Ricardo Senra - Da BBC Brasil em Washington - 7 agosto 2017
Relatos de mães e pais pedindo
ajuda após encontrarem seus filhos à beira da morte após tentativas de suicídio
se tornaram comuns em fóruns online e redes sociais nos Estados Unidos.
"Minha filha tomou uma
garrafa inteira de Lexapro e meia garrafa de Wellbutrin (ambos
antidepressivos). Ela vomitou cinco vezes antes de me contar, quando acordei
para trabalhar naquela manhã. Essa é uma visão que nenhum pai deveria
ver", conta Hammer, em um desabafo que deu origem a mais de 15 relatos
semelhantes.
Ann diz que não sabe o que fazer
para ajudar a filha. "Ela tem 15 anos e tentou se suicidar hoje ingerindo
produtos de limpeza. (...) Ela já tinha tentado se matar vários meses atrás com
um corte no pulso".
Claudia fala sobre culpa e
vergonha.
Minha filha, uma criança linda e talentosa, teve uma overdose ontem e
eu sinto vergonha por não tê-la ajudado e protegido suficientemente. Sinto
culpa, porque meu trabalho é garantir que a vida dela seja boa e segura. Mas no
fundo, muito no fundo, também sei que a vida hoje é incrivelmente difícil para
as crianças. As cobranças e expectativas parecem se mover muito rápido para que
eles acompanhem, e eles sentem que falharam.
Phyllis fala sobre o filho, um
menino de 15 anos.
Encontrei meu filho no meu quarto, em overdose depois de tomar meus
remédios. Não consigo parar de pensar no que poderia ter acontecido. Não
consigo dormir, não consigo comer, e aquela manhã não sai da minha cabeça.
Encontrei-o deitado na minha cama, quase sem respirar.
As tragédias se refletem nos
resultados de dois relatórios divulgados recentemente nos EUA. Eles chamam
atenção para um crescimento sem precedentes nas tentativas e mortes consumadas
por suicídio entre crianças e adolescentes de todo o país.
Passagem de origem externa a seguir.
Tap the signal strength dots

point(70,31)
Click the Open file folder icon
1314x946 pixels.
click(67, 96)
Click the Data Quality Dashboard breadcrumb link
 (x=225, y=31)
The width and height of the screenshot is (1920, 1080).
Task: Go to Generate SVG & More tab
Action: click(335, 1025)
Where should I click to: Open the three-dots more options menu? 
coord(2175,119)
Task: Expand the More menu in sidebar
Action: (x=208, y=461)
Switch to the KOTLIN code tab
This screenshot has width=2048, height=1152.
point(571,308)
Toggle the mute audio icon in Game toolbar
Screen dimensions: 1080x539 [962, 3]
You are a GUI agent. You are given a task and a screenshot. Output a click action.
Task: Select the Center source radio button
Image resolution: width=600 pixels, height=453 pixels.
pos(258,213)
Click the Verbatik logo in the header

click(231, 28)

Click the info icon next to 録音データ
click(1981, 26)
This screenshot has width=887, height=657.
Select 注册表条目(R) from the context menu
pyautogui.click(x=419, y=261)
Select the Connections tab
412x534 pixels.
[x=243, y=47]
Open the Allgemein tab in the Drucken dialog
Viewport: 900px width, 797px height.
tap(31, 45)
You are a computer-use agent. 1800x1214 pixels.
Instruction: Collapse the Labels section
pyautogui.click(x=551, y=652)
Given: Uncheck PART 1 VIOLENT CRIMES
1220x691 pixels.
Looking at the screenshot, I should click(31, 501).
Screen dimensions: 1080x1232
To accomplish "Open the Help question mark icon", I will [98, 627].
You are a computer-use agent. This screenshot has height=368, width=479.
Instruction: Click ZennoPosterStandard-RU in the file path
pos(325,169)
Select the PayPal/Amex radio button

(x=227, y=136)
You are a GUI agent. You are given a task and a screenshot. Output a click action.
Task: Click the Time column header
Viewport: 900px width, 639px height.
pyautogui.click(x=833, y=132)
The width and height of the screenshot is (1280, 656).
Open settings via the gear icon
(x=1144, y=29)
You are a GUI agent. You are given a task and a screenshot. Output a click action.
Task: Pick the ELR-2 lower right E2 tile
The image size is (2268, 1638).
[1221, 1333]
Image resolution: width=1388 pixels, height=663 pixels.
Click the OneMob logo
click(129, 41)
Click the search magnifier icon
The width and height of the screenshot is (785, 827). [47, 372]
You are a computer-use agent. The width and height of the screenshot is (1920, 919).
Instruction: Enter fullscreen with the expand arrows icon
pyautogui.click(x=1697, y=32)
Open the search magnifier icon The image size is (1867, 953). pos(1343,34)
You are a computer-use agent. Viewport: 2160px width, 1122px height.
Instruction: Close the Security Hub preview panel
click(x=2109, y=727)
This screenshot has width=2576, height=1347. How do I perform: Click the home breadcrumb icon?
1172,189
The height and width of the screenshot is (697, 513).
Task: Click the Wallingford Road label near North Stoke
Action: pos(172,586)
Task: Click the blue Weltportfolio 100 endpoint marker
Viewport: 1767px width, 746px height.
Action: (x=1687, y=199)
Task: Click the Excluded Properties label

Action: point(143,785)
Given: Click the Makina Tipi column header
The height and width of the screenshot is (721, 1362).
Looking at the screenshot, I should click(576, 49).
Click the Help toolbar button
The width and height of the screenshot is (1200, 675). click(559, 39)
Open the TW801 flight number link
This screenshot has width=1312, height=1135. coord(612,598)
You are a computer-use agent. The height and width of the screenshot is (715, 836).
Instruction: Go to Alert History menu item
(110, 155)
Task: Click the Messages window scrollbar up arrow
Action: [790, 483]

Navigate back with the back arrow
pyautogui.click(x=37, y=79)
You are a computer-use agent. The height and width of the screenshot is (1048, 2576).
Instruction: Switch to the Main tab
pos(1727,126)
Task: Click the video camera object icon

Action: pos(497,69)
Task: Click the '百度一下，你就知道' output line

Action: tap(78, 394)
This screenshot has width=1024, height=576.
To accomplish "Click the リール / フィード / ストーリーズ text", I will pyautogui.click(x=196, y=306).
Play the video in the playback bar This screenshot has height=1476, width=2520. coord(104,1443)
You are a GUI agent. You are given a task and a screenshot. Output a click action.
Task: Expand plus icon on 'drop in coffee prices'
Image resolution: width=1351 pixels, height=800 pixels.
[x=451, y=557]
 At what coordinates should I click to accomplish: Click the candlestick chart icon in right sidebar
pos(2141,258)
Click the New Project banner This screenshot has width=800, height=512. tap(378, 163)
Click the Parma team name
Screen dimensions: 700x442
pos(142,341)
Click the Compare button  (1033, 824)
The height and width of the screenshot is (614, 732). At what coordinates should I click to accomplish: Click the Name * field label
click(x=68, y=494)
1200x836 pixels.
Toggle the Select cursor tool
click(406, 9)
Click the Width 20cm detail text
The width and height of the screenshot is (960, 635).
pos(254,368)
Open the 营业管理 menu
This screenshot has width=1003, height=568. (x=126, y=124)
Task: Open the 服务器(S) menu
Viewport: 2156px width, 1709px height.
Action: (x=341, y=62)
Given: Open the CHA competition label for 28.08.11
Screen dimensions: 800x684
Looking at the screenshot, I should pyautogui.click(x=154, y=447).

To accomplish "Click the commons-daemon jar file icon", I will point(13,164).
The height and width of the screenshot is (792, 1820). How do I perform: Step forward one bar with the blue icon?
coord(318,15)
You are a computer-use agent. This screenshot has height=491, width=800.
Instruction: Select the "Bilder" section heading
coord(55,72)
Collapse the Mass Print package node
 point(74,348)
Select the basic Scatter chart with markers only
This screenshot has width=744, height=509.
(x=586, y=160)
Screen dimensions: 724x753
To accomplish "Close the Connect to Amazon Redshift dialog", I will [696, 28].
As meninas encabeçam o grupo que
mais cresce nesse ranking, evidenciando os impactos de problemas geralmente
associados a adultos ‒ como depressão, ansiedade, bipolaridade e pressão por
padrões de beleza inatingíveis ‒ na saúde mental de quem ainda frequenta a
escola.
Recorde
De acordo com dados divulgados
na semana passada pelo Centro de Controle e Prevenção de Doenças do governo
americano, as mortes de meninas entre 15 e 19 anos por suicídio atingiram um
recorde em 40 anos ‒ e dobraram entre 2007 e 2015, com 5,1 casos para cada 100
mil.
O fenômeno atinge também
crianças e adolescentes do sexo masculino, cujas mortes ainda acontecem em
maior número, mas crescem em ritmo menos acelerado: 30% no mesmo período (são
14,2 casos para cada 100 mil), segundo o órgão oficial.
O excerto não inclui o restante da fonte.